Copy out every line of the material below with no changes.

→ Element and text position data
## Begin

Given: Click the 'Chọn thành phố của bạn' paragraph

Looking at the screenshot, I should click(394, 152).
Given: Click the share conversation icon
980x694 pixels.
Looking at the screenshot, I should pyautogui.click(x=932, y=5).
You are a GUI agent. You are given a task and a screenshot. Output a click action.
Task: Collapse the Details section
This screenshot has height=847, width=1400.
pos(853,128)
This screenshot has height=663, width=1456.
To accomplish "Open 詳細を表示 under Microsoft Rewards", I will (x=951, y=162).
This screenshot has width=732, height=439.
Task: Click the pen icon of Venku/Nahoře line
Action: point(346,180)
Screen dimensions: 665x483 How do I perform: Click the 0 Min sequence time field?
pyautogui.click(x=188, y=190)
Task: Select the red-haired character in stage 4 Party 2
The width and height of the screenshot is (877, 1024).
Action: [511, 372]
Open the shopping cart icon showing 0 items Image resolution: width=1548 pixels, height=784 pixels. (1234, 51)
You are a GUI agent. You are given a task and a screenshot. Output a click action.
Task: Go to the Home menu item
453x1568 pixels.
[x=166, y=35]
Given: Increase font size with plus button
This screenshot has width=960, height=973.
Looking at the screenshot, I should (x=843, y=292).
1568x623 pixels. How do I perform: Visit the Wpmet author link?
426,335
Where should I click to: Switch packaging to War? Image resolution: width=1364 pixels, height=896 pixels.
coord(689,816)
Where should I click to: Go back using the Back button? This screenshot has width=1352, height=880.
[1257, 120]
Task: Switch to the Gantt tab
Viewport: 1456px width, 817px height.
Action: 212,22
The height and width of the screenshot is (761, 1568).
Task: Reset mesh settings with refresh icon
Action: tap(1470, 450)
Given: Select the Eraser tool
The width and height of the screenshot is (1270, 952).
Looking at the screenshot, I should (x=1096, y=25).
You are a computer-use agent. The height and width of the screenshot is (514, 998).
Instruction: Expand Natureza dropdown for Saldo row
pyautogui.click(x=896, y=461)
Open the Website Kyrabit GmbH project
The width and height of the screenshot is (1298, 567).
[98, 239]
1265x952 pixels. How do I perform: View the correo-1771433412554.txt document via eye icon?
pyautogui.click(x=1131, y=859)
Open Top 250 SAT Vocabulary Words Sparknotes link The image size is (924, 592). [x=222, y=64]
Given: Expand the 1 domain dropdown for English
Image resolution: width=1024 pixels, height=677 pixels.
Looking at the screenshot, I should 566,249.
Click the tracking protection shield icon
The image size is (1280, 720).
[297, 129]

## End

→ RESULT FOR THIS EXERCISE
Given: Click the 'Chọn thành phố của bạn' paragraph

Looking at the screenshot, I should click(394, 152).
Given: Click the share conversation icon
980x694 pixels.
Looking at the screenshot, I should pyautogui.click(x=932, y=5).
You are a GUI agent. You are given a task and a screenshot. Output a click action.
Task: Collapse the Details section
This screenshot has height=847, width=1400.
pos(853,128)
This screenshot has height=663, width=1456.
To accomplish "Open 詳細を表示 under Microsoft Rewards", I will (x=951, y=162).
This screenshot has width=732, height=439.
Task: Click the pen icon of Venku/Nahoře line
Action: point(346,180)
Screen dimensions: 665x483 How do I perform: Click the 0 Min sequence time field?
pyautogui.click(x=188, y=190)
Task: Select the red-haired character in stage 4 Party 2
The width and height of the screenshot is (877, 1024).
Action: [511, 372]
Open the shopping cart icon showing 0 items Image resolution: width=1548 pixels, height=784 pixels. (1234, 51)
You are a GUI agent. You are given a task and a screenshot. Output a click action.
Task: Go to the Home menu item
453x1568 pixels.
[x=166, y=35]
Given: Increase font size with plus button
This screenshot has width=960, height=973.
Looking at the screenshot, I should (x=843, y=292).
1568x623 pixels. How do I perform: Visit the Wpmet author link?
426,335
Where should I click to: Switch packaging to War? Image resolution: width=1364 pixels, height=896 pixels.
coord(689,816)
Where should I click to: Go back using the Back button? This screenshot has width=1352, height=880.
[1257, 120]
Task: Switch to the Gantt tab
Viewport: 1456px width, 817px height.
Action: 212,22
The height and width of the screenshot is (761, 1568).
Task: Reset mesh settings with refresh icon
Action: tap(1470, 450)
Given: Select the Eraser tool
The width and height of the screenshot is (1270, 952).
Looking at the screenshot, I should (x=1096, y=25).
You are a computer-use agent. The height and width of the screenshot is (514, 998).
Instruction: Expand Natureza dropdown for Saldo row
pyautogui.click(x=896, y=461)
Open the Website Kyrabit GmbH project
The width and height of the screenshot is (1298, 567).
[98, 239]
1265x952 pixels. How do I perform: View the correo-1771433412554.txt document via eye icon?
pyautogui.click(x=1131, y=859)
Open Top 250 SAT Vocabulary Words Sparknotes link The image size is (924, 592). [x=222, y=64]
Given: Expand the 1 domain dropdown for English
Image resolution: width=1024 pixels, height=677 pixels.
Looking at the screenshot, I should 566,249.
Click the tracking protection shield icon
The image size is (1280, 720).
[297, 129]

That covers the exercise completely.